__Written request__. Rewrite the material below, substituting "Which point should be clicked to accomplish" for every occurrence of "At what coordinates should I click to accomplish" and keeping everything else unchanged.

════════════════════

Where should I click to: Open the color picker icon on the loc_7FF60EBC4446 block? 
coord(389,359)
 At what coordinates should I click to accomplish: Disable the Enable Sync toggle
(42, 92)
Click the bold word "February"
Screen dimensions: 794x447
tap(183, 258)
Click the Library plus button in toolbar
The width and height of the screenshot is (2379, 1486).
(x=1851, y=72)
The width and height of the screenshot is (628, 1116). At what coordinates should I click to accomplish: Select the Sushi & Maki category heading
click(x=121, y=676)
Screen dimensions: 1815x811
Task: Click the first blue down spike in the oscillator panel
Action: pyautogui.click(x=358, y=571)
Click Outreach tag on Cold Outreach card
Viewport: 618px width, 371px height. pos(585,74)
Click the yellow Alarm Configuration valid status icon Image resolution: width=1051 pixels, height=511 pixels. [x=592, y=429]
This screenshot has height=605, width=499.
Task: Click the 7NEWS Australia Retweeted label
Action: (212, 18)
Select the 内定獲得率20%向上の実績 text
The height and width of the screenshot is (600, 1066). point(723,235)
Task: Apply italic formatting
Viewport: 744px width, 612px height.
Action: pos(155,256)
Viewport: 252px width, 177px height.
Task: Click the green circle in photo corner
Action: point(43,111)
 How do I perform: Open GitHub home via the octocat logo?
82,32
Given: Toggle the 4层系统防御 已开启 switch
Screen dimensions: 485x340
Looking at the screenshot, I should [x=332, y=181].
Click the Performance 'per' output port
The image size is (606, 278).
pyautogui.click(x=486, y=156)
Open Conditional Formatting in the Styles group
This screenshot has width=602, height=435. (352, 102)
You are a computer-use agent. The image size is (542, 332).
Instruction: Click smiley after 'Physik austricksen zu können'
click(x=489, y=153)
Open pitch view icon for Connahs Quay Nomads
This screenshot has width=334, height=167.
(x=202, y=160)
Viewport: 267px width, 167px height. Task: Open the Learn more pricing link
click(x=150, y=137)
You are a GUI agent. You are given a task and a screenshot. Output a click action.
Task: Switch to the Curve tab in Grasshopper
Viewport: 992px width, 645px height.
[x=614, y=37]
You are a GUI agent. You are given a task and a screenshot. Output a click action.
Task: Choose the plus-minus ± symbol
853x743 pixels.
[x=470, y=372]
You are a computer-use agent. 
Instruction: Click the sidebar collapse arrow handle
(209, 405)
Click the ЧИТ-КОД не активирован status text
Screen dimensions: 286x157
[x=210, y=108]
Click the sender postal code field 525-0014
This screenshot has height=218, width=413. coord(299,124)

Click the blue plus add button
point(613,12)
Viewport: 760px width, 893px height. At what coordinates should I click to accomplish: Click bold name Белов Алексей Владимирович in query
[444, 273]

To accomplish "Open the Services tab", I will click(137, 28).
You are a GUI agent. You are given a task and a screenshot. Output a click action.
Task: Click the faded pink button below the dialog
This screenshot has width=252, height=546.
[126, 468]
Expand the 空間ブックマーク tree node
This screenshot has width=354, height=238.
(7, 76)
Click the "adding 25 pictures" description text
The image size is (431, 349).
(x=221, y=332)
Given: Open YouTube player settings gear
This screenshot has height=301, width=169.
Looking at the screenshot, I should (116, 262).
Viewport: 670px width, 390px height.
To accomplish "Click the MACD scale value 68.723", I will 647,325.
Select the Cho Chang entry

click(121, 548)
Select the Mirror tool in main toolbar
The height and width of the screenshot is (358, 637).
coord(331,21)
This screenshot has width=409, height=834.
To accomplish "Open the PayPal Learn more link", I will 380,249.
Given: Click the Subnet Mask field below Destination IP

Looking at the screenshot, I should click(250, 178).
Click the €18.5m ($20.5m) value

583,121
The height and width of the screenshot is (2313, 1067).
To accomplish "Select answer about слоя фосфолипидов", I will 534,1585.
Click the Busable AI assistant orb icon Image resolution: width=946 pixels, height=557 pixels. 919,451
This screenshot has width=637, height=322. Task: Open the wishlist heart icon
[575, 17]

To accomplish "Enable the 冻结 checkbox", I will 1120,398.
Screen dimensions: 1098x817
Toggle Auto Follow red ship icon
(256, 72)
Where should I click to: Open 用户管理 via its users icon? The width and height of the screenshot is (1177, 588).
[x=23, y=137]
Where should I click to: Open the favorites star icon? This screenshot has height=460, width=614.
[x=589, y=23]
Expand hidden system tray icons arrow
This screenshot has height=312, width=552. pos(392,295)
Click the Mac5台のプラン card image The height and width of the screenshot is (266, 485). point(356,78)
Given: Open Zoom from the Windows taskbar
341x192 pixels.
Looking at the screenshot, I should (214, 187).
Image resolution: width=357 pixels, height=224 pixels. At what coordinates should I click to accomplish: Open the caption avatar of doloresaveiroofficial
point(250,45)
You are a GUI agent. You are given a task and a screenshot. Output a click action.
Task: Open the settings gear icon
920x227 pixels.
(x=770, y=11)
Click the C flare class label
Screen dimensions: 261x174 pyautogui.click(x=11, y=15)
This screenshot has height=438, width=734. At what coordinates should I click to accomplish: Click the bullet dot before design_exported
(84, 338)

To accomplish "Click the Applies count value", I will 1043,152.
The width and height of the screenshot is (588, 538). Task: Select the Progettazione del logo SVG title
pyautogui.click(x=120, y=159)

════════════════════

__Written response__.
Where should I click to: Open the color picker icon on the loc_7FF60EBC4446 block? 
coord(389,359)
 Which point should be clicked to accomplish: Disable the Enable Sync toggle
(42, 92)
Click the bold word "February"
Screen dimensions: 794x447
tap(183, 258)
Click the Library plus button in toolbar
The width and height of the screenshot is (2379, 1486).
(x=1851, y=72)
The width and height of the screenshot is (628, 1116). Which point should be clicked to accomplish: Select the Sushi & Maki category heading
click(x=121, y=676)
Screen dimensions: 1815x811
Task: Click the first blue down spike in the oscillator panel
Action: pyautogui.click(x=358, y=571)
Click Outreach tag on Cold Outreach card
Viewport: 618px width, 371px height. pos(585,74)
Click the yellow Alarm Configuration valid status icon Image resolution: width=1051 pixels, height=511 pixels. [x=592, y=429]
This screenshot has height=605, width=499.
Task: Click the 7NEWS Australia Retweeted label
Action: (212, 18)
Select the 内定獲得率20%向上の実績 text
The height and width of the screenshot is (600, 1066). point(723,235)
Task: Apply italic formatting
Viewport: 744px width, 612px height.
Action: pos(155,256)
Viewport: 252px width, 177px height.
Task: Click the green circle in photo corner
Action: point(43,111)
 How do I perform: Open GitHub home via the octocat logo?
82,32
Given: Toggle the 4层系统防御 已开启 switch
Screen dimensions: 485x340
Looking at the screenshot, I should [x=332, y=181].
Click the Performance 'per' output port
The image size is (606, 278).
pyautogui.click(x=486, y=156)
Open Conditional Formatting in the Styles group
This screenshot has width=602, height=435. (352, 102)
You are a computer-use agent. The image size is (542, 332).
Instruction: Click smiley after 'Physik austricksen zu können'
click(x=489, y=153)
Open pitch view icon for Connahs Quay Nomads
This screenshot has width=334, height=167.
(x=202, y=160)
Viewport: 267px width, 167px height. Task: Open the Learn more pricing link
click(x=150, y=137)
You are a GUI agent. You are given a task and a screenshot. Output a click action.
Task: Switch to the Curve tab in Grasshopper
Viewport: 992px width, 645px height.
[x=614, y=37]
You are a GUI agent. You are given a task and a screenshot. Output a click action.
Task: Choose the plus-minus ± symbol
853x743 pixels.
[x=470, y=372]
You are a computer-use agent. 
Instruction: Click the sidebar collapse arrow handle
(209, 405)
Click the ЧИТ-КОД не активирован status text
Screen dimensions: 286x157
[x=210, y=108]
Click the sender postal code field 525-0014
This screenshot has height=218, width=413. coord(299,124)

Click the blue plus add button
point(613,12)
Viewport: 760px width, 893px height. Which point should be clicked to accomplish: Click bold name Белов Алексей Владимирович in query
[444, 273]

To accomplish "Open the Services tab", I will click(137, 28).
You are a GUI agent. You are given a task and a screenshot. Output a click action.
Task: Click the faded pink button below the dialog
This screenshot has width=252, height=546.
[126, 468]
Expand the 空間ブックマーク tree node
This screenshot has width=354, height=238.
(7, 76)
Click the "adding 25 pictures" description text
The image size is (431, 349).
(x=221, y=332)
Given: Open YouTube player settings gear
This screenshot has height=301, width=169.
Looking at the screenshot, I should (116, 262).
Viewport: 670px width, 390px height.
To accomplish "Click the MACD scale value 68.723", I will 647,325.
Select the Cho Chang entry

click(121, 548)
Select the Mirror tool in main toolbar
The height and width of the screenshot is (358, 637).
coord(331,21)
This screenshot has width=409, height=834.
To accomplish "Open the PayPal Learn more link", I will 380,249.
Given: Click the Subnet Mask field below Destination IP

Looking at the screenshot, I should click(250, 178).
Click the €18.5m ($20.5m) value

583,121
The height and width of the screenshot is (2313, 1067).
To accomplish "Select answer about слоя фосфолипидов", I will 534,1585.
Click the Busable AI assistant orb icon Image resolution: width=946 pixels, height=557 pixels. 919,451
This screenshot has width=637, height=322. Task: Open the wishlist heart icon
[575, 17]

To accomplish "Enable the 冻结 checkbox", I will 1120,398.
Screen dimensions: 1098x817
Toggle Auto Follow red ship icon
(256, 72)
Where should I click to: Open 用户管理 via its users icon? The width and height of the screenshot is (1177, 588).
[x=23, y=137]
Where should I click to: Open the favorites star icon? This screenshot has height=460, width=614.
[x=589, y=23]
Expand hidden system tray icons arrow
This screenshot has height=312, width=552. pos(392,295)
Click the Mac5台のプラン card image The height and width of the screenshot is (266, 485). point(356,78)
Given: Open Zoom from the Windows taskbar
341x192 pixels.
Looking at the screenshot, I should (214, 187).
Image resolution: width=357 pixels, height=224 pixels. Which point should be clicked to accomplish: Open the caption avatar of doloresaveiroofficial
point(250,45)
You are a GUI agent. You are given a task and a screenshot. Output a click action.
Task: Open the settings gear icon
920x227 pixels.
(x=770, y=11)
Click the C flare class label
Screen dimensions: 261x174 pyautogui.click(x=11, y=15)
This screenshot has height=438, width=734. Which point should be clicked to accomplish: Click the bullet dot before design_exported
(84, 338)

To accomplish "Click the Applies count value", I will 1043,152.
The width and height of the screenshot is (588, 538). Task: Select the Progettazione del logo SVG title
pyautogui.click(x=120, y=159)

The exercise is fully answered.